This past Sunday was the last day of the exhibition: Secrets of Buddhist Art: Tibet, Japan, Korea at the Frist Center for Visual Arts in Nashville. As part of the closing day there was a ceremony and the destruction of the sand mandala. The destruction of a sand mandala is a metaphor for the impermanence of life and a means of releasing its healing power. During the closing ceremony, the sand was swept up and placed in an urn. Traditionally the sand is carried to a nearby body of water where it is deposited. However, the sand from this mandala will be distributed to the eight Frist Center Sustaining Community Partners to spread the blessings of the mandala across Nashville.
It seemed sad that this beautiful work of art was made with the knowledge that it would eventually be destroyed. For the 12 weeks that it was on display, it brought beauty into the world both with its colorful design and the ceremonies and rituals that surrounded it.

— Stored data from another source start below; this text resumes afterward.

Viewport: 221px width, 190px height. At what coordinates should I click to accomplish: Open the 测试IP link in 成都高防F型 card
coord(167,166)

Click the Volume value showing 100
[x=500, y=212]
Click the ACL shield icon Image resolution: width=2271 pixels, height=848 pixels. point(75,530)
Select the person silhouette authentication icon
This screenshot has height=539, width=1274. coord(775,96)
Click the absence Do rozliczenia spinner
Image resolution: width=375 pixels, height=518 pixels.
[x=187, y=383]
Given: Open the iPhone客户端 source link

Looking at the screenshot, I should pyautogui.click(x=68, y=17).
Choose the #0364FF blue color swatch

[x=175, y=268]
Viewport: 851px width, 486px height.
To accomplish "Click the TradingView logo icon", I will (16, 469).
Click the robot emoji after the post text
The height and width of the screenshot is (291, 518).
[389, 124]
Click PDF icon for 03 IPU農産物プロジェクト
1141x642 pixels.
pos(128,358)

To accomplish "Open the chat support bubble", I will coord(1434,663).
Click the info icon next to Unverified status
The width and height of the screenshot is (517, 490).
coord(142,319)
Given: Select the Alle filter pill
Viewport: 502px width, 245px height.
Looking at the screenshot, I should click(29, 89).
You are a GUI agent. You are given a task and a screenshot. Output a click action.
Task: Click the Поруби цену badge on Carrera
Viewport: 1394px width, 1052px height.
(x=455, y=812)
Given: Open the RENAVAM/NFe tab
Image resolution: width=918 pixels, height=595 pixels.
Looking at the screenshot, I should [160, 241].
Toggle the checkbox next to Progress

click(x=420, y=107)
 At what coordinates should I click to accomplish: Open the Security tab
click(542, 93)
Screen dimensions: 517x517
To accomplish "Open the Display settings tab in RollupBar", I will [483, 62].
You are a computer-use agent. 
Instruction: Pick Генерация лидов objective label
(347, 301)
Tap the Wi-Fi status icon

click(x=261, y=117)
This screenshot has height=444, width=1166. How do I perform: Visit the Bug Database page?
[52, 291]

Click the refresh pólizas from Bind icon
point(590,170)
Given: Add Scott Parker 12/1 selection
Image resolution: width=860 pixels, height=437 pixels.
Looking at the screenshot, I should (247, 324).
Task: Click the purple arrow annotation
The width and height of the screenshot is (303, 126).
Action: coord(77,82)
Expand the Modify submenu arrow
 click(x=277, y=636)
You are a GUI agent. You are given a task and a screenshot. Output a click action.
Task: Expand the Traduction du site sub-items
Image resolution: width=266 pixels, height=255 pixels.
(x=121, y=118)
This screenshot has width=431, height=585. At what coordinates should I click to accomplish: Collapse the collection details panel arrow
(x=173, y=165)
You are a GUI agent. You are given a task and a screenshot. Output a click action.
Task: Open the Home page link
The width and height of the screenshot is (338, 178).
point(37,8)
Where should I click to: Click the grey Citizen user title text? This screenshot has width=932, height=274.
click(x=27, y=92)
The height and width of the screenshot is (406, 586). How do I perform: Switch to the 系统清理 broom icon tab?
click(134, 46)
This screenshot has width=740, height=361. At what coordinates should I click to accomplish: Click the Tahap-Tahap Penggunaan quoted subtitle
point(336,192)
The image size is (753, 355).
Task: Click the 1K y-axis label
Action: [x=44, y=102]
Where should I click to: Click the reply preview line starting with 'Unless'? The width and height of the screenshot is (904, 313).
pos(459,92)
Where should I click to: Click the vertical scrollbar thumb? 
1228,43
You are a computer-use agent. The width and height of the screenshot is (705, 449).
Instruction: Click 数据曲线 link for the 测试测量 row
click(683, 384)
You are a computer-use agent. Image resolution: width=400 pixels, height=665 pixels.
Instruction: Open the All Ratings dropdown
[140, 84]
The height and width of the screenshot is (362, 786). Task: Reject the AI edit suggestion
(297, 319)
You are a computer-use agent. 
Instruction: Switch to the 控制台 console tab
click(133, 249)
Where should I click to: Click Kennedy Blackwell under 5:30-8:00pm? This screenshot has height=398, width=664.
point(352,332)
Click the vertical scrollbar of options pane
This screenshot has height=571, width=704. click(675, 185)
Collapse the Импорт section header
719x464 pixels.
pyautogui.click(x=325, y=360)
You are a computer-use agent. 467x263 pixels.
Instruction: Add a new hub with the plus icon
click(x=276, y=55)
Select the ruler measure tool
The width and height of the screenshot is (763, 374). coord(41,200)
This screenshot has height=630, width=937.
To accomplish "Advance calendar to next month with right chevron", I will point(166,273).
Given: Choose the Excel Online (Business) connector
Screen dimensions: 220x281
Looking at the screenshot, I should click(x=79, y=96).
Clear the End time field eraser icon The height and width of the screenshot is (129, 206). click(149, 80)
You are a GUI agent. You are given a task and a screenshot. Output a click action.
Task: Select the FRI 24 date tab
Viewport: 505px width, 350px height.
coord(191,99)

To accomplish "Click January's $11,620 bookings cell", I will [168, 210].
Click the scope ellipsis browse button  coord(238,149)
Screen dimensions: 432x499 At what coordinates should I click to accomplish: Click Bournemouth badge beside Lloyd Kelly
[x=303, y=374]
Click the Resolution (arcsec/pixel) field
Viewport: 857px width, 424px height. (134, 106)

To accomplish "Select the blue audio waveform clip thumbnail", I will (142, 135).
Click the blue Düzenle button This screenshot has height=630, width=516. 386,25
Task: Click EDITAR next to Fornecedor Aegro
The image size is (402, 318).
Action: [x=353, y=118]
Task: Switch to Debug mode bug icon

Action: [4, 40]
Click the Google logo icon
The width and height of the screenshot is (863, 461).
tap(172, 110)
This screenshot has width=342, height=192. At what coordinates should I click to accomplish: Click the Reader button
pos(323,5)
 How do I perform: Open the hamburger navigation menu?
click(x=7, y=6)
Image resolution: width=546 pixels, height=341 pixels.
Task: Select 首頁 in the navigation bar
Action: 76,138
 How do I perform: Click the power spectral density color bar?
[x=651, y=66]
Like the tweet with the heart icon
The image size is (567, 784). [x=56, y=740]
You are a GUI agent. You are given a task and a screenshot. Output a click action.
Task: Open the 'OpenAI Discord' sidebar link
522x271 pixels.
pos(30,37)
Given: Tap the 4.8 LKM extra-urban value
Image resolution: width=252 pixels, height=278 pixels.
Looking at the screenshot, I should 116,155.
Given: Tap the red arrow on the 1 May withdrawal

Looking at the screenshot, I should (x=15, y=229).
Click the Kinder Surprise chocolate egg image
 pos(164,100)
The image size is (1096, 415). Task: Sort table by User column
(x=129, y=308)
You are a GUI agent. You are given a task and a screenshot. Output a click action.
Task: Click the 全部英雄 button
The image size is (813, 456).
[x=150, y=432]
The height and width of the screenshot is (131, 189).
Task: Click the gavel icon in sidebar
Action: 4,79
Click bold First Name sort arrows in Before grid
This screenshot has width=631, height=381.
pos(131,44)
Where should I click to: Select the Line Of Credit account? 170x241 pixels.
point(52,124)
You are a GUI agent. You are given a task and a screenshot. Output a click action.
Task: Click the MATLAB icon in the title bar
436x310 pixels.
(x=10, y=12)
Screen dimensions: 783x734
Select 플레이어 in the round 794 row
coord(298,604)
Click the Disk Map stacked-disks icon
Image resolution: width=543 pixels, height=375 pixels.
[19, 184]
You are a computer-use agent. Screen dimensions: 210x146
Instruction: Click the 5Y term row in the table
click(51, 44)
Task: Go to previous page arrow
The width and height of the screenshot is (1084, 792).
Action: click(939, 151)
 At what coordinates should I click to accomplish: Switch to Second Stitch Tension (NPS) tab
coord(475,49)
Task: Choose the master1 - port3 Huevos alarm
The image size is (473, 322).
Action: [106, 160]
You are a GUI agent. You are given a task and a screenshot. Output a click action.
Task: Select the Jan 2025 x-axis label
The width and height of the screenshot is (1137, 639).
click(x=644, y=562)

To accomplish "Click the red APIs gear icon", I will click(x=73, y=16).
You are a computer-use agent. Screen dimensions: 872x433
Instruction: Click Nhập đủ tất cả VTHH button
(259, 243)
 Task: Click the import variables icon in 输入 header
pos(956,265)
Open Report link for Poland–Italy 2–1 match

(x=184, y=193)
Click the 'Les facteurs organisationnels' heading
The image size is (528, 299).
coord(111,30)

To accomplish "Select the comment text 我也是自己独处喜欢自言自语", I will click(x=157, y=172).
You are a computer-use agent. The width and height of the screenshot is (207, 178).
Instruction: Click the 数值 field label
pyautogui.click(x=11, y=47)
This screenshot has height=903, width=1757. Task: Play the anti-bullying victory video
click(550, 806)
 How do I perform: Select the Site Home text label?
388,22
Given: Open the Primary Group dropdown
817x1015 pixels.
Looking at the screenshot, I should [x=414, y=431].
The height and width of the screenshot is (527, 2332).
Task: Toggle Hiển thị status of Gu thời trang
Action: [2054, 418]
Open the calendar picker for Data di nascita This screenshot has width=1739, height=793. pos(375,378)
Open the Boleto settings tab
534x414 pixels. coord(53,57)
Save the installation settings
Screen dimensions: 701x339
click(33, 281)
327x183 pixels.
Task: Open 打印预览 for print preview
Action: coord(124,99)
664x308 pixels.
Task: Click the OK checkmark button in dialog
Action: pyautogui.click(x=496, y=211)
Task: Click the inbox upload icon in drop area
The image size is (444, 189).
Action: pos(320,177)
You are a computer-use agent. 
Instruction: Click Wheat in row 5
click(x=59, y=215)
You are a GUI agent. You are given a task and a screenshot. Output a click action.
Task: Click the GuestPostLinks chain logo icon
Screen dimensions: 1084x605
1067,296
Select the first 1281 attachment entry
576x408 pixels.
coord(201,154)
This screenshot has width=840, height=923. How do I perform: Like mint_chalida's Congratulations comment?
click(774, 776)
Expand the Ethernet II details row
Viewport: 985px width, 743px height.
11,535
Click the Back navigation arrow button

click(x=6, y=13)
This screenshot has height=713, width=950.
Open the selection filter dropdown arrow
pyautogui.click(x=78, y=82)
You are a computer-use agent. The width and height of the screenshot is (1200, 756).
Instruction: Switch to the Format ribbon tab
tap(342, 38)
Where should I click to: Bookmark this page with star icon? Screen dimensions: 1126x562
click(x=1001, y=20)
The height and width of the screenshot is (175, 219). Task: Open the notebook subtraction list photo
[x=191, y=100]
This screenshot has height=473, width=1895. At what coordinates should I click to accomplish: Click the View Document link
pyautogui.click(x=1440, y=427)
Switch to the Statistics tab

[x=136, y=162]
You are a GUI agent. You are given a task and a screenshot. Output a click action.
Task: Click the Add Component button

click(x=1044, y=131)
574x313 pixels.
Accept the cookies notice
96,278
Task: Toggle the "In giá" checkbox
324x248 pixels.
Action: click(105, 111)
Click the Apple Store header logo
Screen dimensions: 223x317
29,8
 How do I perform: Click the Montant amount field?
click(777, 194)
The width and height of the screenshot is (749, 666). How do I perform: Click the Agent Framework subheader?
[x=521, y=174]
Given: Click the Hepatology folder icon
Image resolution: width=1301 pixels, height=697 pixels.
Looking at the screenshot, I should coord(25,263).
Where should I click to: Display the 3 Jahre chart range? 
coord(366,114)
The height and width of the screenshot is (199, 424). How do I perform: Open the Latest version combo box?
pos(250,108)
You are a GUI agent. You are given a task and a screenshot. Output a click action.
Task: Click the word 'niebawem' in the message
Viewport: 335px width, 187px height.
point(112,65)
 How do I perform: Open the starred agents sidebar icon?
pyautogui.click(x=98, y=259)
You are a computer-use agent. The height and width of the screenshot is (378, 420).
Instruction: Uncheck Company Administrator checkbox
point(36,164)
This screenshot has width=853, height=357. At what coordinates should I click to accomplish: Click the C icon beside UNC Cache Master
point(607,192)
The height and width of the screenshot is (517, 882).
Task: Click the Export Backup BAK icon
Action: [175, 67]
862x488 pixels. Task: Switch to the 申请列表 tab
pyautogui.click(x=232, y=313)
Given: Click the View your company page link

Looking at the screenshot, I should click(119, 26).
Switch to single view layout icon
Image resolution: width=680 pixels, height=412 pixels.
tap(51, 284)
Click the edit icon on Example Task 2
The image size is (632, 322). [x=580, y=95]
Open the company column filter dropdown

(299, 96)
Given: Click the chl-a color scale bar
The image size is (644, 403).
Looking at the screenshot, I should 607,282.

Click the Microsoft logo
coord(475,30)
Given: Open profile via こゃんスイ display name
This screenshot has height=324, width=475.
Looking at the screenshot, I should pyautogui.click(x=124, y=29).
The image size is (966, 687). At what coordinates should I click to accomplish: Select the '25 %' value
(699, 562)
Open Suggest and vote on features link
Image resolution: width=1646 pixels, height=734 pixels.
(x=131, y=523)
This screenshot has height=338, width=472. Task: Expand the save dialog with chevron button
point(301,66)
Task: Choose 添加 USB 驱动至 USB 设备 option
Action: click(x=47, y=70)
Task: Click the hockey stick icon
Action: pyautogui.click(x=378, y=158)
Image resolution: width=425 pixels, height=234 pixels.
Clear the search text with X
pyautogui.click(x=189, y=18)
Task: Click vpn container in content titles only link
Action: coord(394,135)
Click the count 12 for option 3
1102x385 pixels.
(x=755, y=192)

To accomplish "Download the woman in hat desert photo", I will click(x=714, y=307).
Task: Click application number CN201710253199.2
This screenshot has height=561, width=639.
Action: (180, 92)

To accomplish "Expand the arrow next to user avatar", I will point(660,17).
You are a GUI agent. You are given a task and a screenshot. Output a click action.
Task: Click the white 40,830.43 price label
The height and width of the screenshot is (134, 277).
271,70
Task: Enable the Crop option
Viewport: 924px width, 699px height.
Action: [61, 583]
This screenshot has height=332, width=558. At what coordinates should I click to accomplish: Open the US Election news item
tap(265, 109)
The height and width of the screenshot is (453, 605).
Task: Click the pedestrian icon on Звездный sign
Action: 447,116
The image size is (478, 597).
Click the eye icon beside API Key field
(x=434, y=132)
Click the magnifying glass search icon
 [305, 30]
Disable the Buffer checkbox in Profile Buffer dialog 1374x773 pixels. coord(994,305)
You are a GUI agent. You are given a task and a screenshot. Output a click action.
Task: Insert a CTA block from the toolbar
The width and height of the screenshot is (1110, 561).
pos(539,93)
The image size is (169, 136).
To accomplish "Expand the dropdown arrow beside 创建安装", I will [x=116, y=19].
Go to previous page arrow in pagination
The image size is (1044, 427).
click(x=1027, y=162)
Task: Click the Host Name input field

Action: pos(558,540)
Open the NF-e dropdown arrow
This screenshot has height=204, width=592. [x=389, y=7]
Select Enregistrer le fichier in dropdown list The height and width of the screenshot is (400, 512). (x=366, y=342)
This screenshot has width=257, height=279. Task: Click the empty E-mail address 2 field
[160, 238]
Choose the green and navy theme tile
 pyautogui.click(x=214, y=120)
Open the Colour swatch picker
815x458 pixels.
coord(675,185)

I understood the metaphor of the mandala and the impermanence of life and how we are also brought into the world as a beautiful work of art. In my Christian religion, the blending of the sands to its destruction would be a reminder that “all come from dust, and to dust we will return.” (Ecclesiastas 3:20).
Just as the colored sands gave up their individual identities to become a mixture of yellow-green, as Christians we are called to give up a part of ourselves.
As we live our lives together in our temporary vessel, we are reminded that each day we need to give a part of ourselves away as a blessing to others.